Not that we need validation, especially when one considers that us Boomer parents are now in our 70's (more or less) and our kids are in their 40's (more or less) and thus are no longer children but full-fledged adults (more or less.) But an article in the NYT about some of the differences between how we raised our kids vs how parents today (the Gen X group) are raising theirs made me feel like we did all right.
Forty-some years ago, we were not helicopter parents. We didn't have time for that. Most of us were working, mothers and fathers, and we left our kids to their own devices quite often. We taught them how to do their own laundry when they were in grade school, rudimentary kitchen skills so they could contribute to dinner prep, where the extra key was hidden in case they lost theirs. Many of the Gen X kids (our kids) came home alone from school, got a snack, did homework, watched bad TV and perhaps indulged in nefarious behavior, all before the parental figures got home from work. We had a necessary trust in our kids, trust that they would take care of themselves and each other and not break too many rules.
For the most part, that philosophy worked pretty well.
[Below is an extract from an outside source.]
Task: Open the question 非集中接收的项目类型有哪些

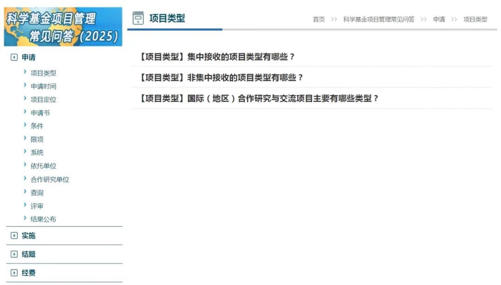Action: [x=221, y=78]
Of course, rules were broken now and then, kids got grounded and that trust had to be reestablished. But giving them room to get grounded, to break the rules and pay the price, also gave them a measure of self-reliance and taught them that actions have consequences. Their parents couldn't (and wouldn't) cull out all the scary stuff and pave the path with shiny yellow bricks as they skipped along to a perfect childhood.
The NYT article (link at the bottom) asks this:
Do you offer your kids broad exposure to the world, in all its beauty and foulness, and hope they make good decisions? Or do you try to protect them from ideas and activities that you see as dangerous or immoral — and also hope they make good decisions?
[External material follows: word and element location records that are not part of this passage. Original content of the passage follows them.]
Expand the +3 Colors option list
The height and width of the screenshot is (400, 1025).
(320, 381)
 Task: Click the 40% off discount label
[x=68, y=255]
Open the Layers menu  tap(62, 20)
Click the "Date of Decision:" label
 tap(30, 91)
Two different parenting styles, of course, and I am so happy John and I, probably more or less unconsciously, chose the first option. Our kids saw both beauty and ugliness, meanness and kindness, safety and insecurity. They accepted life as it came (although not without arguing quite often) and the lack of helicoptering, the lack of shielding them from danger and proverbial doom did not harm them. In fact, I argue that it made them strong and perceptive and bold.
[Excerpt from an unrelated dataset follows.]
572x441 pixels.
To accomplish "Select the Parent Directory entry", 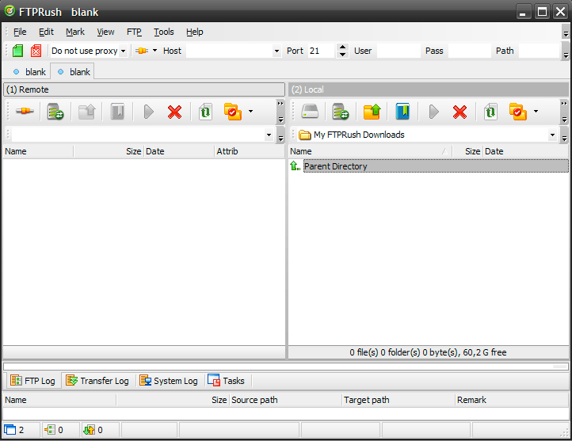I will [335, 166].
This leads me to wonder what our parents were thinking when they raised all of us Boomer kids. Did they have a conscious idea about parenting, did they read the Dr. Spock book, was it all by the seat of their pants? As a victim child of that era, I can say with conviction that there was little or no parenting "style" in my household. Too many kids, too little money: that was the relevant fact of my life as a kid, and probably the guiding force of my parents' attitudes as well. There was certainly nothing like a helicopter parent, no one watched over us at all. There was guilt and shame, maybe those two forces were the guiding principles in parenting after the war. But we survived.
As I said in the beginning, us Boomer parents really don't need validation of our parenting skills, it's too late for that anyway. But it's nice to read an articulation of something we did because we knew no other way. Thank goodness it worked out!